Clinical Group, Liverpool School of Tropical Medicine, Liverpool, UK.
Health Care Manag Sci. 2012 Sep;15(3):239-53. doi: 10.1007/s10729-012-9201-3. Epub 2012 Jun 7.
The introduction and scale-up of new tools for the diagnosis of Tuberculosis (TB) in developing countries has the potential to make a huge difference to the lives of millions of people living in poverty. To achieve this, policy makers need the information to make the right decisions about which new tools to implement and where in the diagnostic algorithm to apply them most effectively. These decisions are difficult as the new tools are often expensive to implement and use, and the health system and patient impacts uncertain, particularly in developing countries where there is a high burden of TB. The authors demonstrate that a discrete event simulation model could play a significant part in improving and informing these decisions.

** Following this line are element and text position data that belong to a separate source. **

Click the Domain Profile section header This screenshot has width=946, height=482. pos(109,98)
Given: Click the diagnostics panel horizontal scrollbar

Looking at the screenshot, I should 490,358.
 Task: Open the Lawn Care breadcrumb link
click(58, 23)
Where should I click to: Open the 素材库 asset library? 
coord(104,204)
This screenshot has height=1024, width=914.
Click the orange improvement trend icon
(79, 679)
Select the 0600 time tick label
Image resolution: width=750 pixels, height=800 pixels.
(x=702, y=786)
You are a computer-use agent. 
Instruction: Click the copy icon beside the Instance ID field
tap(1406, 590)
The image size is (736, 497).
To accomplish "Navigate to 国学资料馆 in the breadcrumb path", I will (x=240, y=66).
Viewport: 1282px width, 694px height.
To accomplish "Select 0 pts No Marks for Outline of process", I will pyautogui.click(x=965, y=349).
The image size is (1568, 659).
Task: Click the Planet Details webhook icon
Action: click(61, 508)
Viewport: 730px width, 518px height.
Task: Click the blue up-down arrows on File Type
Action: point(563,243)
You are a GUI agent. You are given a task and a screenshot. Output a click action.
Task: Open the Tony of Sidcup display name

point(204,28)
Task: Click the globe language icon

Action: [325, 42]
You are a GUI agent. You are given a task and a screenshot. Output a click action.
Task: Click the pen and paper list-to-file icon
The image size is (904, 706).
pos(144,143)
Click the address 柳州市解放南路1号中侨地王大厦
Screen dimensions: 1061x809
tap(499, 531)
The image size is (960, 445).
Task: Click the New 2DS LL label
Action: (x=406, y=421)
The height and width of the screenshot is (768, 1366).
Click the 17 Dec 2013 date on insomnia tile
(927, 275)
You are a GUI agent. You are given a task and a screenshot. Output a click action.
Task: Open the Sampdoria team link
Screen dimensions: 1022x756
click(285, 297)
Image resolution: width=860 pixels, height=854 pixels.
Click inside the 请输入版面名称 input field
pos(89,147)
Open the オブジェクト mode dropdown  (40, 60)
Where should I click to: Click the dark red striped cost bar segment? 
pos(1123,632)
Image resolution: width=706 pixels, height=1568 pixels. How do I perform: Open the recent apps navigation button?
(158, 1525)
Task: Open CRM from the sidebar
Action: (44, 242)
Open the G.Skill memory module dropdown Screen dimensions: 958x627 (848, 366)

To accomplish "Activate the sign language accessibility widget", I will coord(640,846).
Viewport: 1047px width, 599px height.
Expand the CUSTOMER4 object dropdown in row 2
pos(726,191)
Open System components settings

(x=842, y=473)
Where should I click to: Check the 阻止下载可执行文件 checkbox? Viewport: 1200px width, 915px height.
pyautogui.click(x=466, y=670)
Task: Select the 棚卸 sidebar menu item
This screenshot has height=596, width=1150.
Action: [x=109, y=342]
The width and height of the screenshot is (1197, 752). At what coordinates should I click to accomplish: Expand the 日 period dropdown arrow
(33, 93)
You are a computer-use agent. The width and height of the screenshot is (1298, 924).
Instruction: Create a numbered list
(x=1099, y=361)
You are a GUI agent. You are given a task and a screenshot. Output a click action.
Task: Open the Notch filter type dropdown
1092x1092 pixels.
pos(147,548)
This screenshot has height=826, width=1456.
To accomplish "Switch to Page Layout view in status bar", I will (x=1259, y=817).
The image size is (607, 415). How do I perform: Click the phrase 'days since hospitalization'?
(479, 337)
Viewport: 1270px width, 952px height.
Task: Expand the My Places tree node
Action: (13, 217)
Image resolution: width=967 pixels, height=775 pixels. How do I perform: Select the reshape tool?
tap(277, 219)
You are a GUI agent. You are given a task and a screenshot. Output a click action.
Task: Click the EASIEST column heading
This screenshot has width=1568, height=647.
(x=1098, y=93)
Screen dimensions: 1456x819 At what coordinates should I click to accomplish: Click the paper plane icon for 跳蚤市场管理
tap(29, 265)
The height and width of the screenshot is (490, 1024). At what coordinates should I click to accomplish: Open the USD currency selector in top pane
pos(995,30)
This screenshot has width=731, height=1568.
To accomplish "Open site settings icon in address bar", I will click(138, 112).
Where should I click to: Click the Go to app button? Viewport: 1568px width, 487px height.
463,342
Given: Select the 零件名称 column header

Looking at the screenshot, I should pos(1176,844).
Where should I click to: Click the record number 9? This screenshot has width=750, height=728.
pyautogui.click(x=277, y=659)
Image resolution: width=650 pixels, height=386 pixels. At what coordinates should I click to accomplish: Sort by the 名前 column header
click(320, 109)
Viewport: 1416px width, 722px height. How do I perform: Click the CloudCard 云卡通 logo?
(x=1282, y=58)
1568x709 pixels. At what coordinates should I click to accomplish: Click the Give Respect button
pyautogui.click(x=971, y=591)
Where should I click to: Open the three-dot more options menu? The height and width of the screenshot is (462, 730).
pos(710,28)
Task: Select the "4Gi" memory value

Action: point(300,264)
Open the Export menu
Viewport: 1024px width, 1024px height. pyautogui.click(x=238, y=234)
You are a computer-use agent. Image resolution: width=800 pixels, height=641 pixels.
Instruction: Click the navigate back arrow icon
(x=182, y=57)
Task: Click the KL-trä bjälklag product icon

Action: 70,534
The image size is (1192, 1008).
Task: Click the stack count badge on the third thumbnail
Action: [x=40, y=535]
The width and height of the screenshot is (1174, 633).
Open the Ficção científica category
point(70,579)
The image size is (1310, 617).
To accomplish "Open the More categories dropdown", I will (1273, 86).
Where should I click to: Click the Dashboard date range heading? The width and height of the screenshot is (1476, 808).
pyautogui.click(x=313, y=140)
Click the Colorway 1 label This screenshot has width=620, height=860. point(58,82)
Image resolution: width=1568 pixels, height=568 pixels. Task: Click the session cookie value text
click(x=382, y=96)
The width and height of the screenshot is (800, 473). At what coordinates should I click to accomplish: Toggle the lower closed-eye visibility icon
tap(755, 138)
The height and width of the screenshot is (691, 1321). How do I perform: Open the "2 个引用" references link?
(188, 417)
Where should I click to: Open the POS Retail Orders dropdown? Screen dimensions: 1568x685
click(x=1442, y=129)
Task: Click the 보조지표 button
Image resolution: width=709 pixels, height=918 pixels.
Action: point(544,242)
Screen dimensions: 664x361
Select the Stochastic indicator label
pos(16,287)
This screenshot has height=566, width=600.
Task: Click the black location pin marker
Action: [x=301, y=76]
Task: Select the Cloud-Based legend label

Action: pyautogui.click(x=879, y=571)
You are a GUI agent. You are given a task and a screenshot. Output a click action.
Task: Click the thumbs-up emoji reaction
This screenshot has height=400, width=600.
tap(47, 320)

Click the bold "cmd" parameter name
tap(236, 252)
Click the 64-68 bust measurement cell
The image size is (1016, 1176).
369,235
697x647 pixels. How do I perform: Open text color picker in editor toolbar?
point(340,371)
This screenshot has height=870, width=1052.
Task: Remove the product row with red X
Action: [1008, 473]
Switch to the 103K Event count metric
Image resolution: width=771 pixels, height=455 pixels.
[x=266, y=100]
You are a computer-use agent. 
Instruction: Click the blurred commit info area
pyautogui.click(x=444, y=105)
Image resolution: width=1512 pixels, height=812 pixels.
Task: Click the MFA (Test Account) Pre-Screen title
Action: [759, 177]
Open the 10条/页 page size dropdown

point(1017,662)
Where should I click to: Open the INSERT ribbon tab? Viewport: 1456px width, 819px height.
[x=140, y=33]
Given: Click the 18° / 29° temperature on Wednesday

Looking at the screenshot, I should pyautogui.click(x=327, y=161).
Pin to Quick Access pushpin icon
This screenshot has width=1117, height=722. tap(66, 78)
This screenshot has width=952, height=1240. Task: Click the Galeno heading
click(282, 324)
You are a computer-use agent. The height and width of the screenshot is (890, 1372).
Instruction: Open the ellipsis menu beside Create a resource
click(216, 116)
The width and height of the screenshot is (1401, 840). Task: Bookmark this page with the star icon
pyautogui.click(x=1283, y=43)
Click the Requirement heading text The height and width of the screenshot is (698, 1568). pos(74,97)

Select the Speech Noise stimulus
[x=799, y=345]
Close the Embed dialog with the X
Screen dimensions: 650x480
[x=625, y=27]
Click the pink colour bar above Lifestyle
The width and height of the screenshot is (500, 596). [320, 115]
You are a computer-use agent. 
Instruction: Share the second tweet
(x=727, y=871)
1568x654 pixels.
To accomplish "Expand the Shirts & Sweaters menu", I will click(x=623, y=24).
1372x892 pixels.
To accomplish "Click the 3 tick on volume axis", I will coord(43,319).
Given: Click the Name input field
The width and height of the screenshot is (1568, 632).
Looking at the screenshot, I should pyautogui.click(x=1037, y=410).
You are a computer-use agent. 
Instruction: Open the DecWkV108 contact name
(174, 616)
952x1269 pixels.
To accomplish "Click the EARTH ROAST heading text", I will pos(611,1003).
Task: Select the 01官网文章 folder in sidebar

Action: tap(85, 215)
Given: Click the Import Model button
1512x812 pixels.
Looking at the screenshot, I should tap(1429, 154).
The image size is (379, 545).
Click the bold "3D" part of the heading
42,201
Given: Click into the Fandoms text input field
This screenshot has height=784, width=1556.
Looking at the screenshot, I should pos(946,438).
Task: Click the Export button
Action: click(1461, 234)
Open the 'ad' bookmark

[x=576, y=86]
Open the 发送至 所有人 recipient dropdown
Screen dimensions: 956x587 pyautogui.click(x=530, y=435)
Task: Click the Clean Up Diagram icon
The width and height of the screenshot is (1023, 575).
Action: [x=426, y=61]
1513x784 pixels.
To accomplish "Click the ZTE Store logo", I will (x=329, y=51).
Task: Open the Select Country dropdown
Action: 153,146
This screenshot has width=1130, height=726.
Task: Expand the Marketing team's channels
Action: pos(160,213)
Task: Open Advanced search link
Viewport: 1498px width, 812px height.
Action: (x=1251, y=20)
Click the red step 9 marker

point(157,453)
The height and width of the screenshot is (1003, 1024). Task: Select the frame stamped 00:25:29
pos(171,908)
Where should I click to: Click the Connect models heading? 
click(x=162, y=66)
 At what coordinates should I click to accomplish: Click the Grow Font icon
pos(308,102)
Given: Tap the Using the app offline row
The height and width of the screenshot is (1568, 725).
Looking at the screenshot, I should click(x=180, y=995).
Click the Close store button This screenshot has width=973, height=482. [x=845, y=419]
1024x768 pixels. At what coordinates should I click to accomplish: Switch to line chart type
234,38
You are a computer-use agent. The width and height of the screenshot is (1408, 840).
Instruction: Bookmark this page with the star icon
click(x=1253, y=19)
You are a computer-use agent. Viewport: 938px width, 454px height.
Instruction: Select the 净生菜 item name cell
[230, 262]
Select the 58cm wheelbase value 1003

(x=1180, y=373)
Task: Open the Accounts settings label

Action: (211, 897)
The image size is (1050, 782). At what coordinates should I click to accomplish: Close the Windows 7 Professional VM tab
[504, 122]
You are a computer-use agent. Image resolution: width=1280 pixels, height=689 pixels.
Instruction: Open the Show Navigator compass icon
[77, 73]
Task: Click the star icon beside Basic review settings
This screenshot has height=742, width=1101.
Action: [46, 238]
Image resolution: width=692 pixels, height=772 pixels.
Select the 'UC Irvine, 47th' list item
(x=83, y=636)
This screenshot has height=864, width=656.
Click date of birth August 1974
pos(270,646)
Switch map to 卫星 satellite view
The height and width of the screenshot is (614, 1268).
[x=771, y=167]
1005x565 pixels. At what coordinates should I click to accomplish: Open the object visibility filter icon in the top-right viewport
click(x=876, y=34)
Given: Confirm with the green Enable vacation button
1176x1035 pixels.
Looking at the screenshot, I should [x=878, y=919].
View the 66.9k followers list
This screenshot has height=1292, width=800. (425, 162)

The feasibility of linking the discrete event simulation to a dynamic epidemiology model is also explored in order to take account of longer term impacts on the incidence of TB. Results from two diagnostic districts in Tanzania are used to illustrate how the approach could be used to improve decisions.
在发展中国家引入和推广新的结核病(TB)诊断工具,有可能使生活在贫困中的数百万人的生活发生巨大变化。为了实现这一目标,决策者需要信息来做出正确的决策,即选择实施哪些新工具,以及在诊断算法中何处最有效地应用这些工具。这些决策是困难的,因为新工具的实施和使用通常很昂贵,并且健康系统和患者的影响不确定,特别是在结核病负担高的发展中国家。作者表明,离散事件模拟模型可以在改进和为这些决策提供信息方面发挥重要作用。还探索了将离散事件模拟与动态流行病学模型联系起来的可行性,以便考虑对结核病发病率的长期影响。坦桑尼亚两个诊断区的结果用于说明如何使用该方法来改进决策。